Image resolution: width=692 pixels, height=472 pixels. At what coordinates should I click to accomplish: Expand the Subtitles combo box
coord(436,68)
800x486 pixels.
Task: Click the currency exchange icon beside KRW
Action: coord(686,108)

▸ **TASK ITEM**
Output each line of the material above with no deviation.

▸ **RESPONSE FOR THIS EXERCISE**
Image resolution: width=692 pixels, height=472 pixels. At what coordinates should I click to accomplish: Expand the Subtitles combo box
coord(436,68)
800x486 pixels.
Task: Click the currency exchange icon beside KRW
Action: coord(686,108)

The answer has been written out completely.